**Data records**
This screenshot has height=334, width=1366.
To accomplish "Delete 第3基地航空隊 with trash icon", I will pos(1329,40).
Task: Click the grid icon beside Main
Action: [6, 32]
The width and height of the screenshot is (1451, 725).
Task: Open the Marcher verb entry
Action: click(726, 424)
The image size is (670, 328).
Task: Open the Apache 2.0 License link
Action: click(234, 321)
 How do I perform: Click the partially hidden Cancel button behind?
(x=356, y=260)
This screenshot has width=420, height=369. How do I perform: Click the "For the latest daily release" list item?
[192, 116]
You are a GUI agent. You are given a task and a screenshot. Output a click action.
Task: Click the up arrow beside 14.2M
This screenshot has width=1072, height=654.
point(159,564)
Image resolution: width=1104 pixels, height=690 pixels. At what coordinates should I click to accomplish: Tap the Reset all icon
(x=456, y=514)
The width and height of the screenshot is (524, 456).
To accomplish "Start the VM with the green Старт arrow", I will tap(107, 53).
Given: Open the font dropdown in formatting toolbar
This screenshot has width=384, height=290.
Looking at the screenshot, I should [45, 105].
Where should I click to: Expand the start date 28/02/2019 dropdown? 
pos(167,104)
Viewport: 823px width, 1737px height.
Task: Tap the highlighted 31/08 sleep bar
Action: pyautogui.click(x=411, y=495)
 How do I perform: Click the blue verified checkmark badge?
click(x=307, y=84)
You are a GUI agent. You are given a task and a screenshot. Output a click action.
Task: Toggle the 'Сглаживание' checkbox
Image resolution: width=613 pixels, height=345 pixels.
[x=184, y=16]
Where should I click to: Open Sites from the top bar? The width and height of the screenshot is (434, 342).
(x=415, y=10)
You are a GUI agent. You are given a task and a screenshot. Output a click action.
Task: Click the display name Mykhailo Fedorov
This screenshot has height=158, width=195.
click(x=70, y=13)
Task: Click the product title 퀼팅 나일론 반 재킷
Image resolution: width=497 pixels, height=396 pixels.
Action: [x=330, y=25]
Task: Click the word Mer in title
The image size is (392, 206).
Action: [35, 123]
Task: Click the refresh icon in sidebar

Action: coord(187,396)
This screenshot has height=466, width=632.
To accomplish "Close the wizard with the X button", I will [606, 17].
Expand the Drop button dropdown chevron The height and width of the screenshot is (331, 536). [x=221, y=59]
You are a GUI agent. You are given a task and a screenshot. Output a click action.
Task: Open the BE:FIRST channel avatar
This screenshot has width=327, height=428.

**What the exercise asks**
The full set of entries should be transcribed exactly.

**Exercise response**
This screenshot has height=334, width=1366.
To accomplish "Delete 第3基地航空隊 with trash icon", I will pos(1329,40).
Task: Click the grid icon beside Main
Action: [6, 32]
The width and height of the screenshot is (1451, 725).
Task: Open the Marcher verb entry
Action: click(726, 424)
The image size is (670, 328).
Task: Open the Apache 2.0 License link
Action: click(234, 321)
 How do I perform: Click the partially hidden Cancel button behind?
(x=356, y=260)
This screenshot has width=420, height=369. How do I perform: Click the "For the latest daily release" list item?
[192, 116]
You are a GUI agent. You are given a task and a screenshot. Output a click action.
Task: Click the up arrow beside 14.2M
This screenshot has width=1072, height=654.
point(159,564)
Image resolution: width=1104 pixels, height=690 pixels. At what coordinates should I click to accomplish: Tap the Reset all icon
(x=456, y=514)
The width and height of the screenshot is (524, 456).
To accomplish "Start the VM with the green Старт arrow", I will tap(107, 53).
Given: Open the font dropdown in formatting toolbar
This screenshot has width=384, height=290.
Looking at the screenshot, I should [45, 105].
Where should I click to: Expand the start date 28/02/2019 dropdown? 
pos(167,104)
Viewport: 823px width, 1737px height.
Task: Tap the highlighted 31/08 sleep bar
Action: pyautogui.click(x=411, y=495)
 How do I perform: Click the blue verified checkmark badge?
click(x=307, y=84)
You are a GUI agent. You are given a task and a screenshot. Output a click action.
Task: Toggle the 'Сглаживание' checkbox
Image resolution: width=613 pixels, height=345 pixels.
[x=184, y=16]
Where should I click to: Open Sites from the top bar? The width and height of the screenshot is (434, 342).
(x=415, y=10)
You are a GUI agent. You are given a task and a screenshot. Output a click action.
Task: Click the display name Mykhailo Fedorov
This screenshot has height=158, width=195.
click(x=70, y=13)
Task: Click the product title 퀼팅 나일론 반 재킷
Image resolution: width=497 pixels, height=396 pixels.
Action: [x=330, y=25]
Task: Click the word Mer in title
The image size is (392, 206).
Action: [35, 123]
Task: Click the refresh icon in sidebar

Action: coord(187,396)
This screenshot has height=466, width=632.
To accomplish "Close the wizard with the X button", I will [606, 17].
Expand the Drop button dropdown chevron The height and width of the screenshot is (331, 536). [x=221, y=59]
You are a GUI agent. You are given a task and a screenshot. Output a click action.
Task: Open the BE:FIRST channel avatar
This screenshot has width=327, height=428.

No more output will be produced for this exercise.